Model and solve LP, MILP, and QP problems using NVIDIA cuOpt's GPU-accelerated solver. The Python API surface (Problem, SolverSettings, solve) is shared across all three problem classes — only the objective form and a few rules change.

Before You Start

Use a formulation summary (parameters, constraints, decisions, objective) if available; otherwise ask for decision variables, objective, and constraints. Then confirm problem type (LP / MILP / QP — see below) and variable types.

Choosing LP vs MILP vs QP

Decide from the objective and variables:

If the objective is...And variables are...Use
Linear (sum of c_i * x_i)All continuousLP
LinearSome integer or binaryMILP
Has squared (x*x) or cross (x*y) termsContinuous (integer QP not supported)QP (beta)

Prefer LP when the problem allows it. LP solves faster and has stronger optimality guarantees. Use MILP only when the problem logically requires whole numbers or yes/no decisions. Use QP only when the objective is genuinely quadratic (variance, squared error, kinetic energy).

Problem types that need extra care: Multi-period planning and goal programming are easy to misinterpret. Double-check that rates and constraints apply to the right time period or priority level (AGENTS.md: verify understanding before code).

  • Use LP when every quantity can meaningfully be fractional: flows, proportions, rates, dollars, hours, tonnes of material, etc.
  • Use MILP when the problem mentions counts of discrete entities, yes/no choices, or either/or decisions (e.g. open a facility or not, assign a person to a shift, number of trucks).
  • Use QP when the objective minimizes variance, squared error, or any expression with x*x or x*y terms (portfolio optimization, least squares, regularized regression).

Integer vs continuous from wording

Choose variable type from what the problem describes.

Problem wording / conceptVariable typeExamples
Discrete entities (counts)INTEGERWorkers, cars, trucks, machines, pilots, facilities, units to manufacture (when "units" means whole items), trainees, vehicles
Yes/no or on/offINTEGER (binary, lb=0 ub=1)Open a facility, run a machine, produce a product line, assign a person to a shift
Amounts that can be fractionalCONTINUOUSTonnes, litres, dollars, hours, kWh, proportion of capacity, flow volume, weight
Rates or fractionsCONTINUOUSUtilization, percentage, share of budget
UnclearPrefer INTEGER if the noun is a countable thing (a worker, a car); prefer CONTINUOUS if it's a measure (amount of steel, hours worked).

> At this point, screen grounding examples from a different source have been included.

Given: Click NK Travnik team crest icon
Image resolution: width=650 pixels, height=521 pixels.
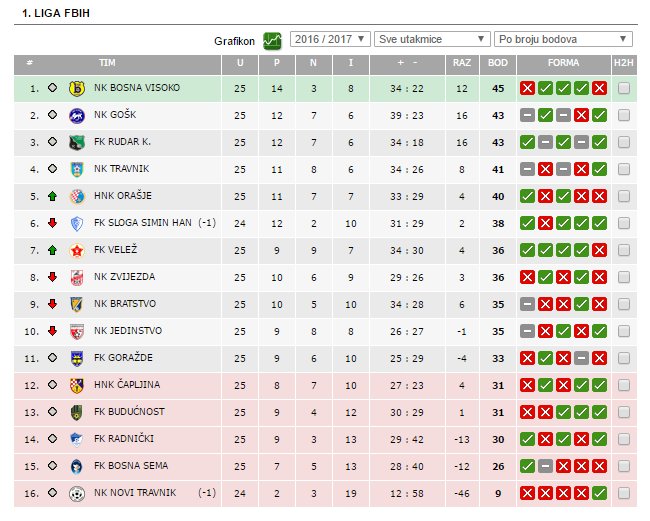Looking at the screenshot, I should 77,169.
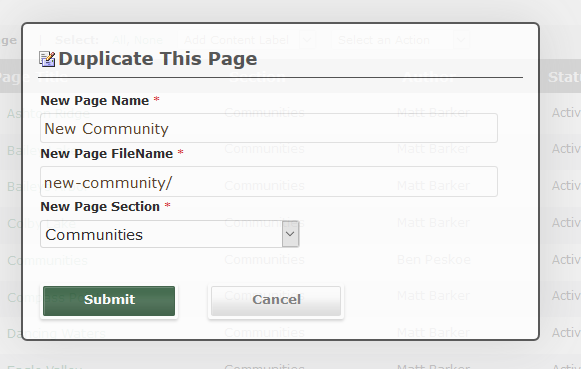Click the Duplicate This Page edit icon
581x369 pixels.
[47, 59]
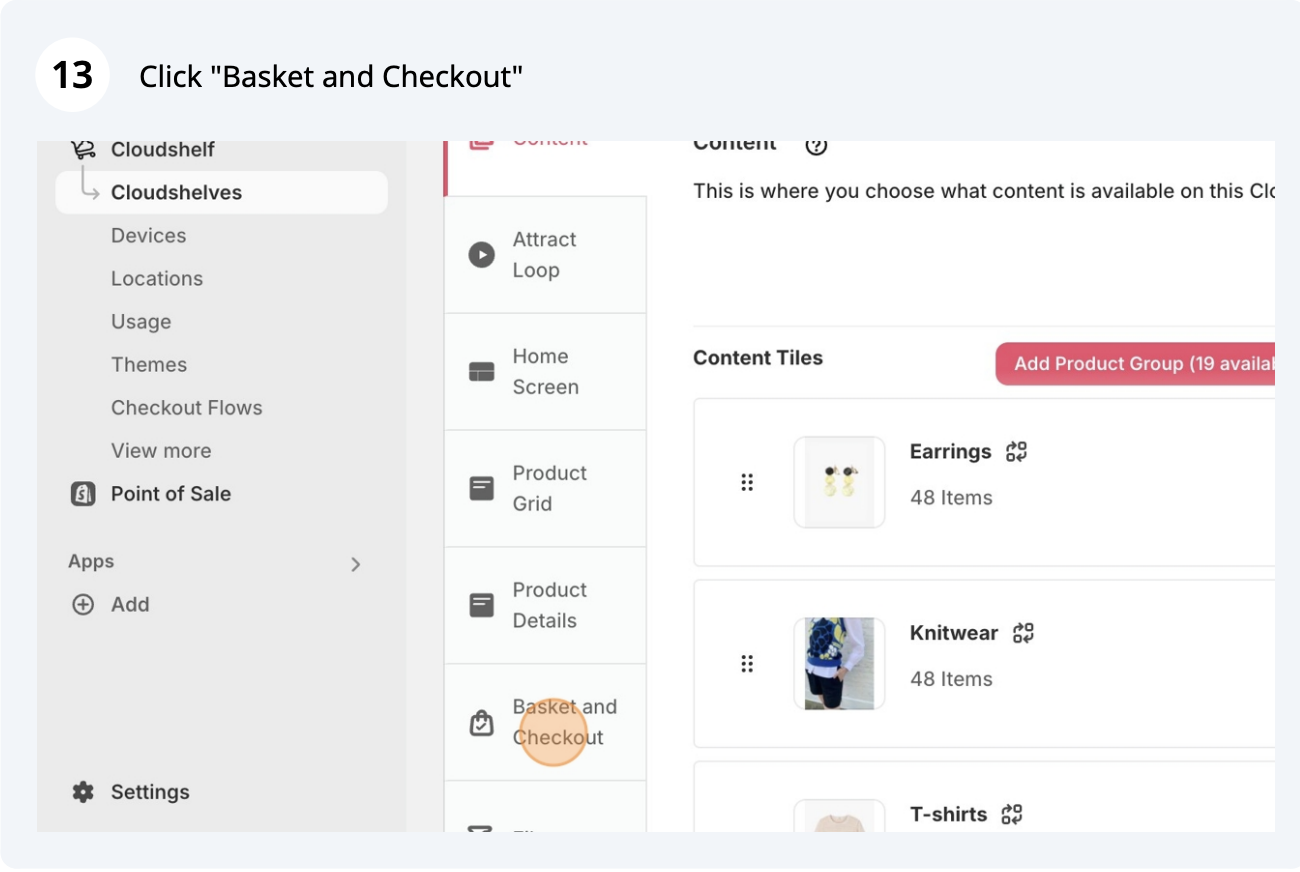Click the Add apps plus icon

83,605
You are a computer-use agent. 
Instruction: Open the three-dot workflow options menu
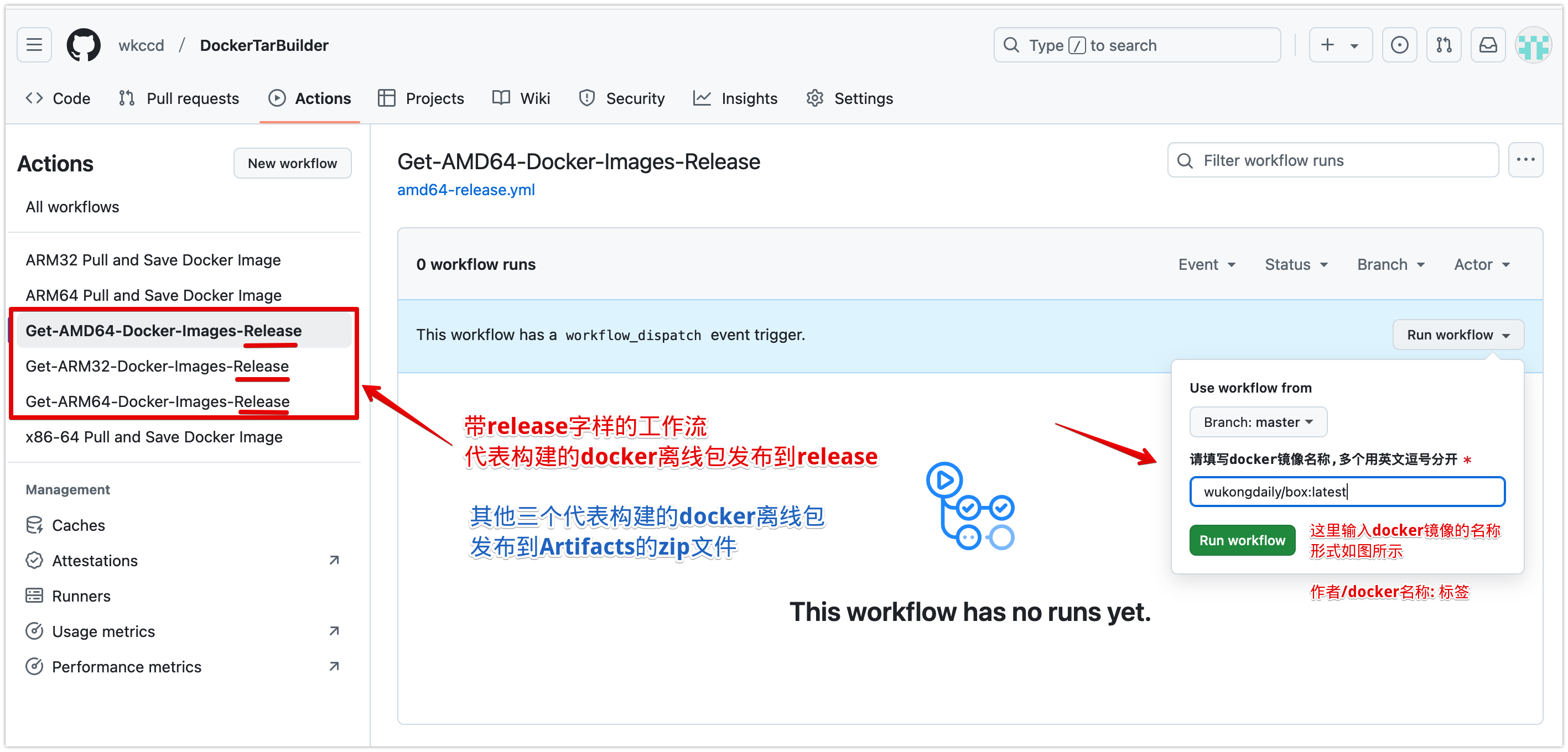(x=1525, y=160)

If the problem says "whole" or "integer" or "number of", use INTEGER.

Rule of thumb: If the quantity is "how many things" (people, vehicles, items, sites), use INTEGER. If it's "how much" (mass, volume, money, time) or a rate, use CONTINUOUS unless the problem explicitly requires whole numbers.

Quick Reference: Python API

LP Example

from cuopt.linear_programming.problem import Problem, CONTINUOUS, MAXIMIZE
from cuopt.linear_programming.solver_settings import SolverSettings

# Create problem
problem = Problem("MyLP")

# Decision variables
x = problem.addVariable(lb=0, vtype=CONTINUOUS, name="x")
y = problem.addVariable(lb=0, vtype=CONTINUOUS, name="y")

# Constraints
problem.addConstraint(2*x + 3*y <= 120, name="resource_a")
problem.addConstraint(4*x + 2*y <= 100, name="resource_b")

# Objective
problem.setObjective(40*x + 30*y, sense=MAXIMIZE)

# Solve
settings = SolverSettings()
settings.set_parameter("time_limit", 60)
problem.solve(settings)

# Check status (CRITICAL: use PascalCase!)
if problem.Status.name in ["Optimal", "PrimalFeasible"]:
    print(f"Objective: {problem.ObjValue}")
    print(f"x = {x.getValue()}")
    print(f"y = {y.getValue()}")

MILP Example (with integer variables)

from cuopt.linear_programming.problem import Problem, CONTINUOUS, INTEGER, MINIMIZE

problem = Problem("FacilityLocation")

# Binary variable (integer with bounds 0-1)
open_facility = problem.addVariable(lb=0, ub=1, vtype=INTEGER, name="open")

# Continuous variable
production = problem.addVariable(lb=0, vtype=CONTINUOUS, name="production")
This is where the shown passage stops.